Exercise prompt: Reproduce every line of the records below word for word, leaving out the pictures.

Excerpted records:
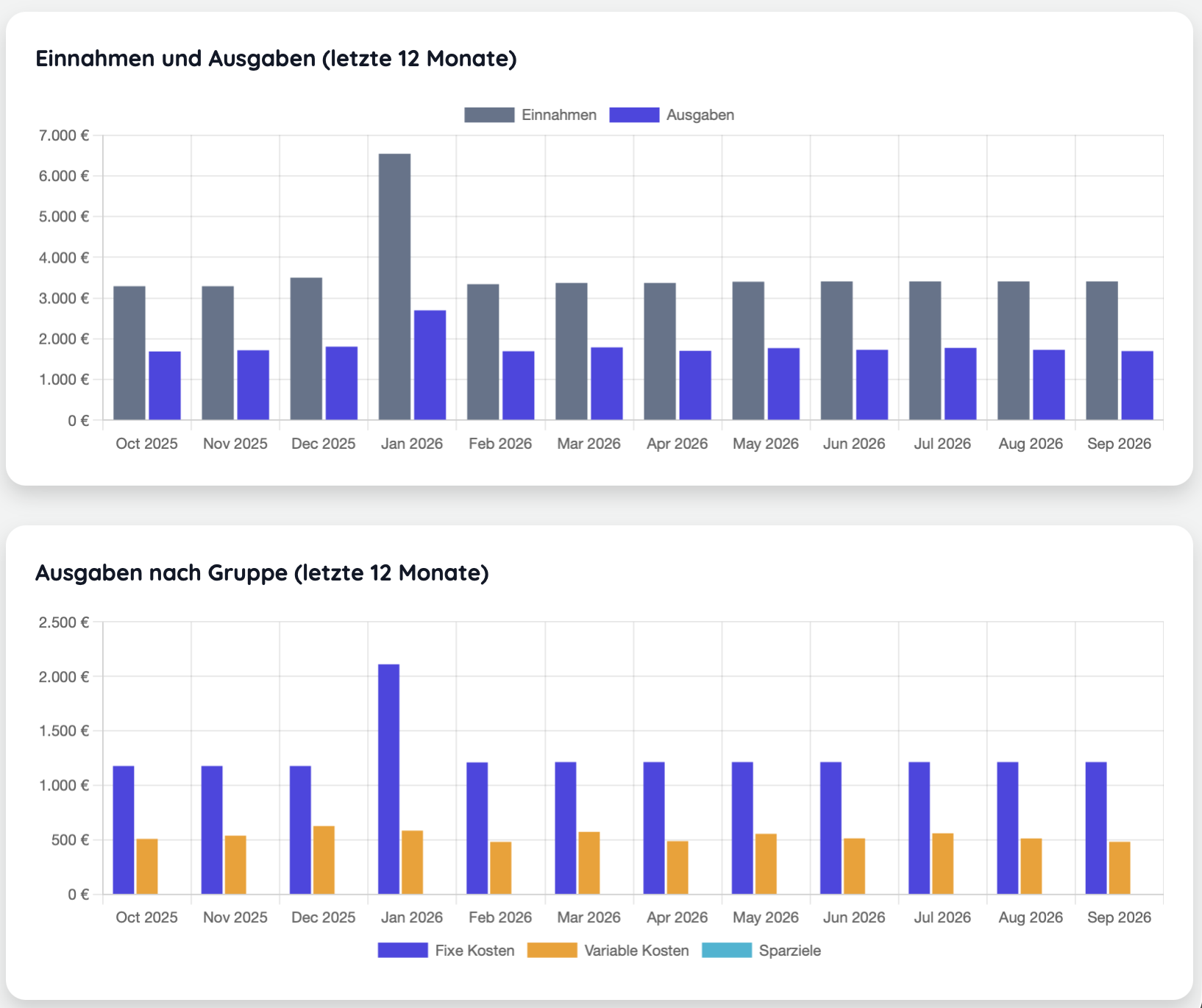Select the Jun 2026 Einnahmen bar
The height and width of the screenshot is (1008, 1202).
click(837, 350)
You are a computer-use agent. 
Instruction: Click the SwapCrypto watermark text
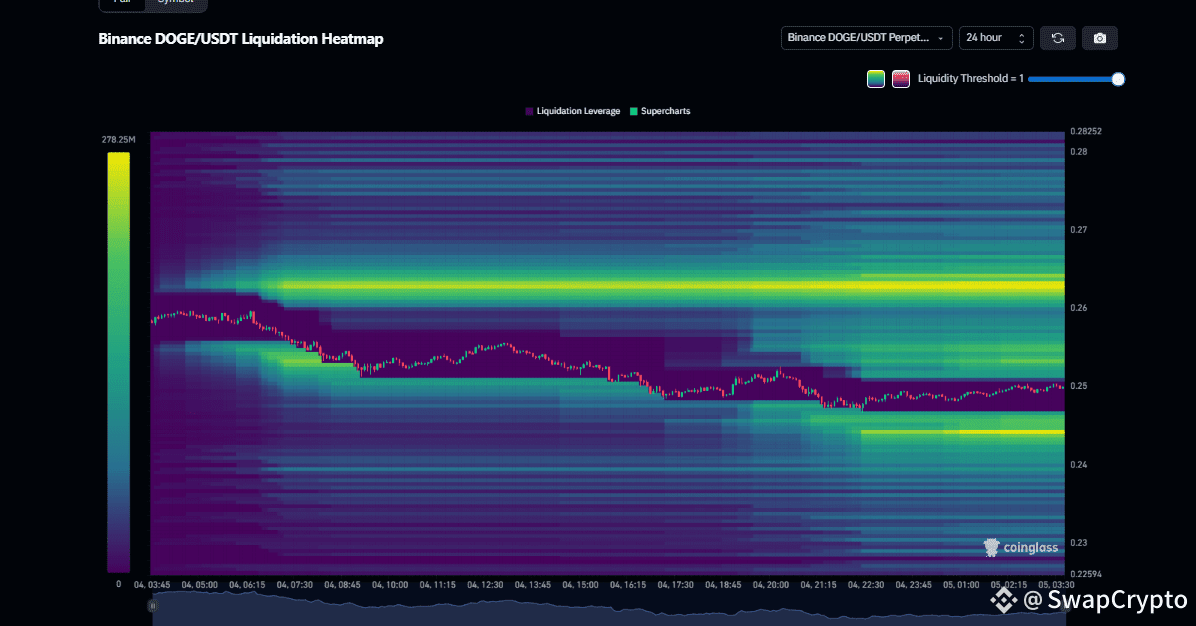[x=1105, y=600]
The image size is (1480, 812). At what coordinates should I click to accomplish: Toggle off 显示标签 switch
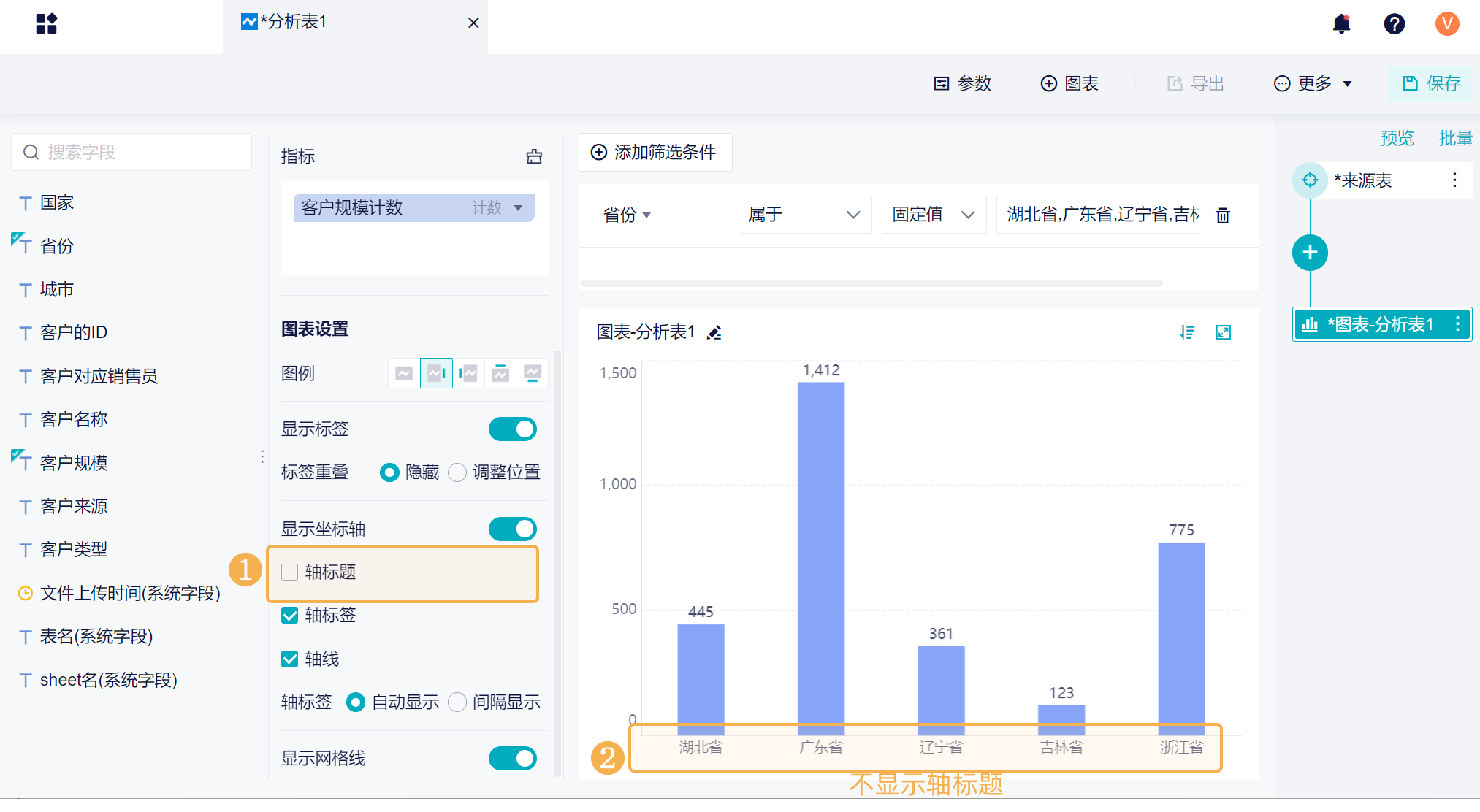tap(512, 429)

Output of the exercise:
Select the Jun 2026 Einnahmen bar
The height and width of the screenshot is (1008, 1202).
click(837, 350)
You are a computer-use agent. 
Instruction: Click the SwapCrypto watermark text
[x=1105, y=600]
The image size is (1480, 812). At what coordinates should I click to accomplish: Toggle off 显示标签 switch
tap(512, 429)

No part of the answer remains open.